Which brings us to the yard sale up the street. Some woman has been sitting on the front steps of her apartment building with a clothes rack and a jumble of shoes. Every time I ride by on my bike she shouts at me: “Come check out some of these clothes.” Well, I took pity on her the other day. She looked lonely, and I was also a little tired of getting yelled at, to be quite honest. When I approached her, she smelled like vodka, and she looked at me like vodka. She picked up this very cute plum-colored shirt and said “Here this’ll look nice on you. You like this, right?”
I looked at the tag only to find a giant S emblazoned on it. “Oh, this is small, I’m a medium to large at least. It’ll never fit.”
She looked me up and down like a tailor. “Oh it’ll fit, here take it. Two dollars.”
Well, now, how can I argue with that logic? I gave her a couple bills and walked on home. The tiny purple shirt sat on my bedroom floor for a few days until I decided to wash it. Today it made itself apparent to me in my drawer. I had completely forgotten about it. “Hey,” I thought. “There’s that drunk lady’s shirt.” I pulled and stretched it on, and walked out into the living room to show it off to Mitch.
“Do you think this is too tight?” I asked, knowing he would give me the answer that was the truth rather than the one he thought I would want to hear. His response, “I dunno. Looks fine to me.” Well, at least I know that was exactly what he thought.
In the car, the bottom edge of the shirt surprisingly popped up and there was belly fat, stretch marks and all. “See, it is too small, isn’t it?” Mitch only shrugged. He didn’t really care, I could tell. I’m sure my concern confuses him.
When Mitch dropped me off at work, I would estimate that I pulled down the bottom of my shirt close to ten times before I actually got to my desk. And now, here I am, at my desk, typing this blog with my baby belly fat hanging out to the world.
Yes, the shirt is too tight. Not so tight that I can’t get by, however. I think if I was in slightly better shape it would fit just fine. But for the moment, my belly’s exposed. And it’s alright. My son gave me that fat, therefore I love it! And that is why, if you see me today, I’m probably flashing you. I hope you enjoy it!
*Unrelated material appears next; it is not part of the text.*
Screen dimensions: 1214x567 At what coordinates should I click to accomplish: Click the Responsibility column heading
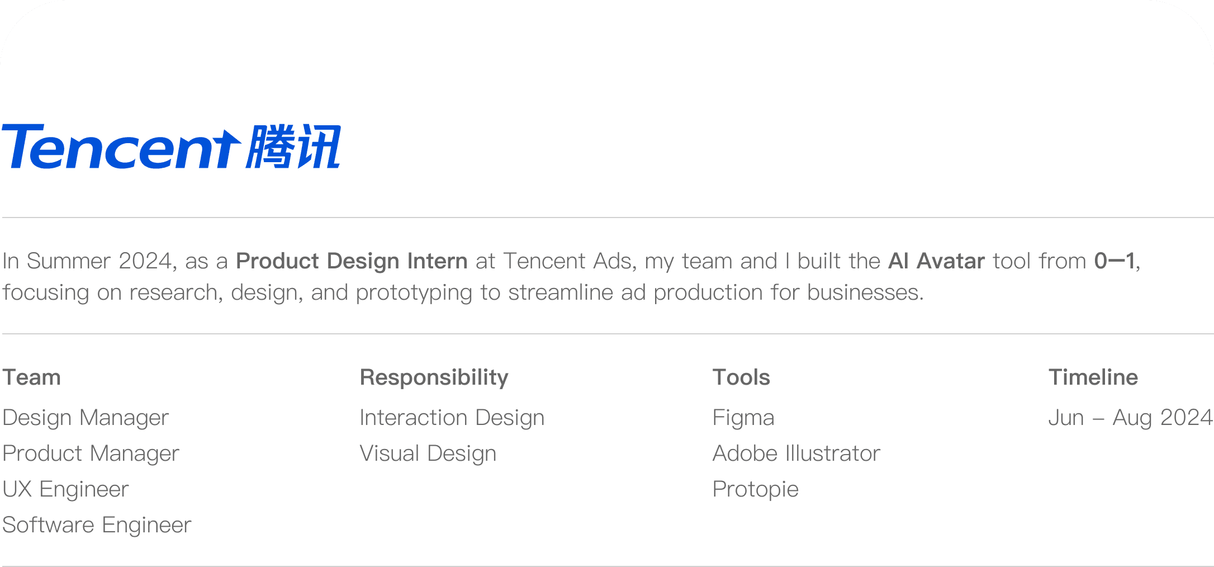coord(434,377)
good on you, mama! still trying to embrace mine. i have no idea why it even gets at me. i’m not ‘that girl’… *sigh*
i love your writing!
have you seen this site, p/s? it. rocks.
http://www.theshapeofamother.com/
Hey Val…loved this blog! I had that left over baby fat from my 10 pound mid-sized at birth son…. One of the best things I ever did for myself, tummy tuck…I can totally relate..
After your done having those babies and your ready to show off that belly button, you can get a new one in the process of getting the fat removed…you have options.
Thanks for saying that about my blog, K_S! But I think I’ll keep the belly fat. In a weird way, I like how it makes me feel. I’ve got these awesome imperfections as a result of give birth to a beautiful boy!